Con esto no pretendo hacer apología del diagnóstico. Ni de lo contrario. Quiero resaltar que en la historia de la ciencia siempre ocurre lo mismo: una postura radical, la opuesta y, finalmente, el punto intermedio. Y que si tanto criticamos la "etiqueta/diagnóstico", al discutir sobre ella/o como algo "global y universal que afecta a todas las personas por igual", si hacemos eso, discúlpenme, somos los primeros que estamos reduciendo a los pacientes a hechos simples.

Así que nada, recordemos que somos psicólogos clínicos y psiquiatras críticos, sí, con nuestra labor y con la ciencia, pero no contrapsicólogos ni antipsiquiatras.
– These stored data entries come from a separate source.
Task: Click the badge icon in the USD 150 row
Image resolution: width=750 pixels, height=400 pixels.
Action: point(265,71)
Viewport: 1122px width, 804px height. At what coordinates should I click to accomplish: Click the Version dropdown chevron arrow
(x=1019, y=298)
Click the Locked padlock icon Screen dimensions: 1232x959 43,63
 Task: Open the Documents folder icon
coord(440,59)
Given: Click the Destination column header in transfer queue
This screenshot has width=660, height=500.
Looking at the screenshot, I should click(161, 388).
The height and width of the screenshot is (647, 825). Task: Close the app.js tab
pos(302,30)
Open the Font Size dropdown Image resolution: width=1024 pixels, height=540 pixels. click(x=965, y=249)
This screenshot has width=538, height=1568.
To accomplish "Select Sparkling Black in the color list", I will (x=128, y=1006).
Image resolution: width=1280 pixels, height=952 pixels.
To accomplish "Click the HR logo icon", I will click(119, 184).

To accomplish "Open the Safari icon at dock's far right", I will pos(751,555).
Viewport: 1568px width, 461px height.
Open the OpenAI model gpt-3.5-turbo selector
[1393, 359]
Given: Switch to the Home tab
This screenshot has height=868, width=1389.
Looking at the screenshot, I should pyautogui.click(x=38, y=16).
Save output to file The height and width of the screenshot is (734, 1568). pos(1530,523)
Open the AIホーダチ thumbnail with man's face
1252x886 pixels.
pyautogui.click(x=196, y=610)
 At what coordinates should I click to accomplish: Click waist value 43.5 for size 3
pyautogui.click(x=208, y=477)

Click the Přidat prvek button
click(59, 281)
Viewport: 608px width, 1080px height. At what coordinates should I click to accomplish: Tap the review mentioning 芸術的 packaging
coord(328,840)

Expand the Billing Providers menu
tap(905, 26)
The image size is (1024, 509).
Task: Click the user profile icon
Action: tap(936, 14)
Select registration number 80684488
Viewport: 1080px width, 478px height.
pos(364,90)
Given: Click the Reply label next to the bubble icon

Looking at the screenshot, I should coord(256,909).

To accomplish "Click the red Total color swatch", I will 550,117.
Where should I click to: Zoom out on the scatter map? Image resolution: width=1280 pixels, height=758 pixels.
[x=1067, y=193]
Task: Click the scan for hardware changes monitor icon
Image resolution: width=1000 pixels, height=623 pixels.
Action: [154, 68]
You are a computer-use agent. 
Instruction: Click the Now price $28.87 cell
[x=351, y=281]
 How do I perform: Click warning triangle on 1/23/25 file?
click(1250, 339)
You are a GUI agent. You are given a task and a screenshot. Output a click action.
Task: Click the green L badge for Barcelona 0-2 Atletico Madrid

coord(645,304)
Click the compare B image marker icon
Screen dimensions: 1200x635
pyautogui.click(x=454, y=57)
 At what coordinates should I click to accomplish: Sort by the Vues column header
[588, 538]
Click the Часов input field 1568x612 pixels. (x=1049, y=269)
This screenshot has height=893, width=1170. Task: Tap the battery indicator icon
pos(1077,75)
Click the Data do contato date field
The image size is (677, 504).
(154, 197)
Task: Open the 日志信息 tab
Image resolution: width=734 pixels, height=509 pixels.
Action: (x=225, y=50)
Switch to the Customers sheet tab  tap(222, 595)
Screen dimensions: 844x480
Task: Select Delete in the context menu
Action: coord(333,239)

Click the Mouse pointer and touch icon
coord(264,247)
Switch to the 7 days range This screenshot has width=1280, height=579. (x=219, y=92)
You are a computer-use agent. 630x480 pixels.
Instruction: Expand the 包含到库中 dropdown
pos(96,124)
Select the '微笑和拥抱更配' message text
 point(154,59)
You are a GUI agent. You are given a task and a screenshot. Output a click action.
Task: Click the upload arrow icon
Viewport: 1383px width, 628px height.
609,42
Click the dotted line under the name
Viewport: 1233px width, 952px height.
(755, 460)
Por último, como reflexión  y apunte personal (como si todo lo anterior no lo hubiera sido ya), ya que hablamos de etiquetas, ¿qué ocurre con las etiquetas positivas? No parece que nadie se alarme por decir de alguien "es que es optimista" o "extravertido". Como si eso sí pudieran ser verdades universales. Y en relación a lo positivo de cada ser humano, no estaría mal que los profesionales recalcáramos más la parte buena, funcional, adaptativa...etc de los seres humanos. No es que esta sea una idea nueva, pero parece que la tenemos olvidada cuando hablamos permanentemente de problemas/trastornos/desadaptaciones.

Así que qué tal si redefinimos el diagnóstico/etiquetado y lo enriquecemos, lo completamos.
Qué tal si en vez de discutir entre nosotros, nos fijamos en qué siente de verdad el paciente y qué necesita de nosotros.